EXERCISE TASK: Please return the rows below exactly as they appear, from the line with "Select the Last Price legend label" to the line with "This screenshot has width=1024, height=652.", including both of those lines.

DATA ENTRIES:
[Begin]
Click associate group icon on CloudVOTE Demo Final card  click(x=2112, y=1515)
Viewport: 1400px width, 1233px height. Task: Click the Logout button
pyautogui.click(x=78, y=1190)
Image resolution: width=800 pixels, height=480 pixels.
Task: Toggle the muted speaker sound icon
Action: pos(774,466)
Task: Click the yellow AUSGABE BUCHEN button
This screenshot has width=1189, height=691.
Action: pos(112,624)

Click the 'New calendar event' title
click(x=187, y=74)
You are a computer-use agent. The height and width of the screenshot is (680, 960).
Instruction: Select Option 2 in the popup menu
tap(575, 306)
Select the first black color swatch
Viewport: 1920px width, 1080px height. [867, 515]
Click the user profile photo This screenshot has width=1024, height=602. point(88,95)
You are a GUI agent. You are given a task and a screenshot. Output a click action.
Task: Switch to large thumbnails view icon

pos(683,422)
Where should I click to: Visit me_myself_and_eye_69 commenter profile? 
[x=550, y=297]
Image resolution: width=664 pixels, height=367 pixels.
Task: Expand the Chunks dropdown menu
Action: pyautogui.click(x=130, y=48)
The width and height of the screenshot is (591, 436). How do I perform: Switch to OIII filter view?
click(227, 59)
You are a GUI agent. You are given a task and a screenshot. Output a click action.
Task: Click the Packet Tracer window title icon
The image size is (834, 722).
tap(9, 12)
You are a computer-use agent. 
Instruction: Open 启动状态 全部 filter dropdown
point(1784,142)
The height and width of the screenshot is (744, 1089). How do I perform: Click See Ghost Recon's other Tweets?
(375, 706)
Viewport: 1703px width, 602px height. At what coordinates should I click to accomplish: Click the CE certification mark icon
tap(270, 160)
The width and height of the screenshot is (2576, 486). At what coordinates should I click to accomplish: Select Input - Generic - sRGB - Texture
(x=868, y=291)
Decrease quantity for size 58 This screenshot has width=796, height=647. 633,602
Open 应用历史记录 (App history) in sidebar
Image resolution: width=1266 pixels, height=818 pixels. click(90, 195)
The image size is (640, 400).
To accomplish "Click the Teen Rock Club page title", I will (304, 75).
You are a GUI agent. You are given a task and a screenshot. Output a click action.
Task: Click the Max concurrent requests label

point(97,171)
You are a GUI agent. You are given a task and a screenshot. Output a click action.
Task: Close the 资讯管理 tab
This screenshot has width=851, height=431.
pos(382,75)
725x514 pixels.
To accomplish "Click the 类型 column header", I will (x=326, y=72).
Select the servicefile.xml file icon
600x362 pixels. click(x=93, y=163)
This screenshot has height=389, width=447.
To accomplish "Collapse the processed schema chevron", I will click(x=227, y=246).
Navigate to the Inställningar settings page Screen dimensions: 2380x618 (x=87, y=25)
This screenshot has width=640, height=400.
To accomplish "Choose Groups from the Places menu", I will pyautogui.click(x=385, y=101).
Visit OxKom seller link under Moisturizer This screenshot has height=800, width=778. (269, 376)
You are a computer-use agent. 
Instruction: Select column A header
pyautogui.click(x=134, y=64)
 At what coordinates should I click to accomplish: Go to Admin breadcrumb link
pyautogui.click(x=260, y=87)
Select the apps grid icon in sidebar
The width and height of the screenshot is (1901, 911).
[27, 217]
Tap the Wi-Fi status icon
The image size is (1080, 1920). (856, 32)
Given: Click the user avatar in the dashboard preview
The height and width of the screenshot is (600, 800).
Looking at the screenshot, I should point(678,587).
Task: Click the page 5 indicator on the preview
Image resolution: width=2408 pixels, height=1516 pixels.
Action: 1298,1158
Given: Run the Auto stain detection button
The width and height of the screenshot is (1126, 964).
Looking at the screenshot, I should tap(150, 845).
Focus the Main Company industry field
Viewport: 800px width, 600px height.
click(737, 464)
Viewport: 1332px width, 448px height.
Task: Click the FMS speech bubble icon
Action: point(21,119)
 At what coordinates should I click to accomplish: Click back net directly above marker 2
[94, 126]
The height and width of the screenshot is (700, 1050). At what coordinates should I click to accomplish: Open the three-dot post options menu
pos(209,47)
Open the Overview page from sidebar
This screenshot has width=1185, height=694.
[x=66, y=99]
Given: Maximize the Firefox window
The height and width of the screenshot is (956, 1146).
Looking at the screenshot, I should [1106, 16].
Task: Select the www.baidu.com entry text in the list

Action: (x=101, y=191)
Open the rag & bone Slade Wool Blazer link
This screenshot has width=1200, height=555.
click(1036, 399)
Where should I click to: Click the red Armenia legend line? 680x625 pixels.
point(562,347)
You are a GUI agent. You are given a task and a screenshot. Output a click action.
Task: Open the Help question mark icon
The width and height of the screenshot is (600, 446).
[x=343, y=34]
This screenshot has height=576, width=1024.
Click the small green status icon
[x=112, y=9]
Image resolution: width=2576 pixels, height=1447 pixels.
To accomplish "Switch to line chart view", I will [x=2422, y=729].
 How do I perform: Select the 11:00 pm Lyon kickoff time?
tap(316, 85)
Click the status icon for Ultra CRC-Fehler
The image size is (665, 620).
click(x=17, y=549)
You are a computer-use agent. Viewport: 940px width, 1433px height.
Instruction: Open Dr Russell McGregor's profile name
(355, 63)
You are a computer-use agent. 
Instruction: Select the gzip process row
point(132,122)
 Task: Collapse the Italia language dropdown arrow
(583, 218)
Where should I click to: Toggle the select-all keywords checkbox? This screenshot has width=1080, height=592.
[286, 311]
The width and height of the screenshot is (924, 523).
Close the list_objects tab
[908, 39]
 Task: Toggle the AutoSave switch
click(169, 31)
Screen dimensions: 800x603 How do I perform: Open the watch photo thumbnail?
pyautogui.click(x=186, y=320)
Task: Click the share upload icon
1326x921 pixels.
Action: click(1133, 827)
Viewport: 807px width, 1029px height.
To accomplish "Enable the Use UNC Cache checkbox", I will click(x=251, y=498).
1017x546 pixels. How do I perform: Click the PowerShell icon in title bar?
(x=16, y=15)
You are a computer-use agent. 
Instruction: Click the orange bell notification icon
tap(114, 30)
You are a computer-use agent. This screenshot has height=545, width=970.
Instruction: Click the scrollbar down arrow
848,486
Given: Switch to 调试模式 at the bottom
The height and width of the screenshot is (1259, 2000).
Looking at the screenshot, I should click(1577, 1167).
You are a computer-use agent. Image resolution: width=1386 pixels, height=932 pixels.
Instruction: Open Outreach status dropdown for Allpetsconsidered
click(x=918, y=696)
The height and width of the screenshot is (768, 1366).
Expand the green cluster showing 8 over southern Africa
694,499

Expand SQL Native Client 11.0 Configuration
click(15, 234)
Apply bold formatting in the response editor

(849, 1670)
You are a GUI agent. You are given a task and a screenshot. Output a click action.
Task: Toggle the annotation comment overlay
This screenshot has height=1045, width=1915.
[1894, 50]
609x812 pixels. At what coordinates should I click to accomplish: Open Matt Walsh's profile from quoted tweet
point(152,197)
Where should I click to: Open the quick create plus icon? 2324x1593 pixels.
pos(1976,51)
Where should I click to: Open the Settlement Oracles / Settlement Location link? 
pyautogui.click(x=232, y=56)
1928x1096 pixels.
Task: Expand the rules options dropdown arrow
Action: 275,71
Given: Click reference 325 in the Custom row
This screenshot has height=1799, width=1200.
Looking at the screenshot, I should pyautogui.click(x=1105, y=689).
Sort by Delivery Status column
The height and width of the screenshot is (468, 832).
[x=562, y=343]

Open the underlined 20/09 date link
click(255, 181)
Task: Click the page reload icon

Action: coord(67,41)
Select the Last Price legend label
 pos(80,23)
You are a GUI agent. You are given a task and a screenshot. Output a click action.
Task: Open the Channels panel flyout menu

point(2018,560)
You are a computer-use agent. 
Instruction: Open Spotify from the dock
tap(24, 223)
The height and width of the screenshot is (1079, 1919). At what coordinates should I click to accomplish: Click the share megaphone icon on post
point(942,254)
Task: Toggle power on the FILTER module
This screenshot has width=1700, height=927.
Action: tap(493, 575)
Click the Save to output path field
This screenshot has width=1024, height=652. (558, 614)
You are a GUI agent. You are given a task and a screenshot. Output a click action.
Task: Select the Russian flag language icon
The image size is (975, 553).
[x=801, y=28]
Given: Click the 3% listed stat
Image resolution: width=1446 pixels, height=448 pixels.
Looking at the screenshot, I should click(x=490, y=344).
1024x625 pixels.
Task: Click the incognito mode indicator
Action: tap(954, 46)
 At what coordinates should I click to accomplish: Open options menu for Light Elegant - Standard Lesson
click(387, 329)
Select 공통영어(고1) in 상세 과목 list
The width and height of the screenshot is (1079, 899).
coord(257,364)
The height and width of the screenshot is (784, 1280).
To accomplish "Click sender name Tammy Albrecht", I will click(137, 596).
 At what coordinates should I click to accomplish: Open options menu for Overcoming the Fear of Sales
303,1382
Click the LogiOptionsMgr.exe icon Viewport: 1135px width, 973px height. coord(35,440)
[End]
FINAL ANSWER:
Select the Last Price legend label
 pos(80,23)
You are a GUI agent. You are given a task and a screenshot. Output a click action.
Task: Open the Channels panel flyout menu

point(2018,560)
You are a computer-use agent. 
Instruction: Open Spotify from the dock
tap(24, 223)
The height and width of the screenshot is (1079, 1919). At what coordinates should I click to accomplish: Click the share megaphone icon on post
point(942,254)
Task: Toggle power on the FILTER module
This screenshot has width=1700, height=927.
Action: tap(493, 575)
Click the Save to output path field
This screenshot has width=1024, height=652. (558, 614)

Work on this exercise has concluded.